Mutproben begleiten uns schon seit klein auf. Wer erinnert sich schon nicht an die Aufgaben, die wir im Kindergarten so schrecklich fanden: Wer wagt es, fünf Minuten alleine im dunklen Keller auszuharren? Wer hat den Mut, den älteren Kindern «Idioten» hinterher zu brüllen? Wer traut sich, im Dorfladen heimlich einen Kaugummi einzustecken? Je älter man wurde, desto mehr verloren diese Mutproben ihren Reiz. Plötzlich kosteten andere Dinge Überwindung: Sich zu entschuldigen. Den Eltern seine schlechte Note in Mathe zu zeigen. Seinem Schwarm seine Liebe zu gestehen. Dem Schultyrann gehörig seine Meinung zu sagen.

Was am Anfang furchtbar schwer wirkt, scheint im Nachhinein gar nicht mal so schlimm gewesen zu sein. Wenn man etwas von all dem geschafft hat, scheint alles so einfach zu sein. Als wäre der Rest genau so einfach, als könnte man jetzt alles schaffen. Und irgendwann muss man für all diese Sachen gar kein Mut mehr aufbringen; man kann es plötzlich. Doch die grösste Mutprobe des Lebens ist meiner Meinung nach nicht, «Entschuldigung» zu sagen oder ehrlich zu sein. Die grösste Mutprobe ist es, sich selbst zu sein. Und an dieser scheitern viele.

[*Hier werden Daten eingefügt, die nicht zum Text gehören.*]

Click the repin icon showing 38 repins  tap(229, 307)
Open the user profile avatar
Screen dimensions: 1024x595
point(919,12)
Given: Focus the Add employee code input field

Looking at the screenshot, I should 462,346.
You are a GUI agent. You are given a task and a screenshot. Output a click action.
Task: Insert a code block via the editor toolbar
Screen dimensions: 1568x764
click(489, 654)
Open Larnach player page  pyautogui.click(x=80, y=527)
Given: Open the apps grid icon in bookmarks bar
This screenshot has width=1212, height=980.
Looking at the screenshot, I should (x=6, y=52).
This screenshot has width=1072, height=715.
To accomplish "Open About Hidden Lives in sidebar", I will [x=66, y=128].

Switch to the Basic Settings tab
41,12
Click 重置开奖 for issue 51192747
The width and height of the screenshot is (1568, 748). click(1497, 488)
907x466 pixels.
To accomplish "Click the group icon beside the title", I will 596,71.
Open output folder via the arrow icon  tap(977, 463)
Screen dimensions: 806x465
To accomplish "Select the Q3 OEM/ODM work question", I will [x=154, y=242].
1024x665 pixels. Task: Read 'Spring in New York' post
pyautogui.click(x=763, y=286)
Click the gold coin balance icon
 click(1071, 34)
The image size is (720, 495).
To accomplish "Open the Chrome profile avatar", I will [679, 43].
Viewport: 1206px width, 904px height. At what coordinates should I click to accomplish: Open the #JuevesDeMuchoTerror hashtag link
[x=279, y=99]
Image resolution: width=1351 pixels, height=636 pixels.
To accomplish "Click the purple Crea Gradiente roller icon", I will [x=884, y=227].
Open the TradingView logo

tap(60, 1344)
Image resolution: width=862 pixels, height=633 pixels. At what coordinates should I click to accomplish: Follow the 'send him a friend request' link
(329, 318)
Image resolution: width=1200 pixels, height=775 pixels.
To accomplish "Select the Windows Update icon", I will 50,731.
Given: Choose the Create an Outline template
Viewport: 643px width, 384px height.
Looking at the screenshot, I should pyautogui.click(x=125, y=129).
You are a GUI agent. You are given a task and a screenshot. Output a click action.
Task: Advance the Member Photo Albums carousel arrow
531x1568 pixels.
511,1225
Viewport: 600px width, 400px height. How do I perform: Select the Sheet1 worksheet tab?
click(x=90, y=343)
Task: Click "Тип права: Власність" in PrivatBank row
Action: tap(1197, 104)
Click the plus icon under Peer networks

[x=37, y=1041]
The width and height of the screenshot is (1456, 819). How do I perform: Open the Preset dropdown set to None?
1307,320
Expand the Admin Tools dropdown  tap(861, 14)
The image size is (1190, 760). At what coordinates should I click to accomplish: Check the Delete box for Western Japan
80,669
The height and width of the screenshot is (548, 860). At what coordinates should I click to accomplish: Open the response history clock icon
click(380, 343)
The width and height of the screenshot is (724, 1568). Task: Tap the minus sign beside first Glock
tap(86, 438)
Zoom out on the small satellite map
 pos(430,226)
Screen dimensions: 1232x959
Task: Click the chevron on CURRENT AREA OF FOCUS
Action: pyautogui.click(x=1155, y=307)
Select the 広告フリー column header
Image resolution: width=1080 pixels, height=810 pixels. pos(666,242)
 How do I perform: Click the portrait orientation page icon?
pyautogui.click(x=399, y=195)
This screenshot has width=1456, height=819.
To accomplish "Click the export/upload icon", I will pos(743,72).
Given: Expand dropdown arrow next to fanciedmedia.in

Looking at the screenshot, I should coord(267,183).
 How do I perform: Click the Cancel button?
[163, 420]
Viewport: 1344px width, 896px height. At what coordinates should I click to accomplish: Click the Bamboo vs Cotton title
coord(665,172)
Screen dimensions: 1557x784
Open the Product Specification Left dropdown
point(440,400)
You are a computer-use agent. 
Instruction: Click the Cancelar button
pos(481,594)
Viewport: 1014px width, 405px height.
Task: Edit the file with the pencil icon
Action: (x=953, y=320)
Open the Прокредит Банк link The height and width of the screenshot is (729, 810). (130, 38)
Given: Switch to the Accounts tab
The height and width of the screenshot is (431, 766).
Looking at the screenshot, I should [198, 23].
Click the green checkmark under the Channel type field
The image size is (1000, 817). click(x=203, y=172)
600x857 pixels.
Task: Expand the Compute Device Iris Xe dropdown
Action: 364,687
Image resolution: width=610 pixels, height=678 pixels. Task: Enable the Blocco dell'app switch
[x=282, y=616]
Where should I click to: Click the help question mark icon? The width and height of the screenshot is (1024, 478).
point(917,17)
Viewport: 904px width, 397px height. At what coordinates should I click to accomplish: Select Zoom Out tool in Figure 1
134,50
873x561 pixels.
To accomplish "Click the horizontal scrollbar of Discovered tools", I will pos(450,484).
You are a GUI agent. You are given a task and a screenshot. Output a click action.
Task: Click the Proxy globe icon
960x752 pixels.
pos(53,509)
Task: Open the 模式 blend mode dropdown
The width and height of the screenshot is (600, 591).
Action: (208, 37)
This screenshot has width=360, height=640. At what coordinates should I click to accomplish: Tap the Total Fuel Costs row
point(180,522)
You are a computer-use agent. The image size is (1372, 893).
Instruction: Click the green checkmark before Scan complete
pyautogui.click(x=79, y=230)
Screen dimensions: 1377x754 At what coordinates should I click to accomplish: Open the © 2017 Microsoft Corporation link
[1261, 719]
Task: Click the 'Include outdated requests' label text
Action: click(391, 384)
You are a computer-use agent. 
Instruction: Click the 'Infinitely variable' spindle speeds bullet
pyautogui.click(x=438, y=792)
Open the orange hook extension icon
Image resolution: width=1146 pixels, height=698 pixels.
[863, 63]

«Sich selbst zu sein» klingt so einfach. Wer ist am Morgen nicht schon einmal aufgestanden und hat sich gedacht «Heute bin ich Ich», und im Verlauf des Tages fand man sich auf einmal in einem Moment wieder, in dem man sich verstellte? In dem man eine Rolle spielte, vorgab, etwas zu sein, das man nicht ist. So gut wie jeder hat schon mal mit dem gekämpft. Dann gibt es zwei Möglichkeiten: Man findet wieder zu sich selbst, oder man lässt es zu. Doch wieso entscheiden sich letztendlich so viele dafür, etwas zu sein, das sie nicht sind?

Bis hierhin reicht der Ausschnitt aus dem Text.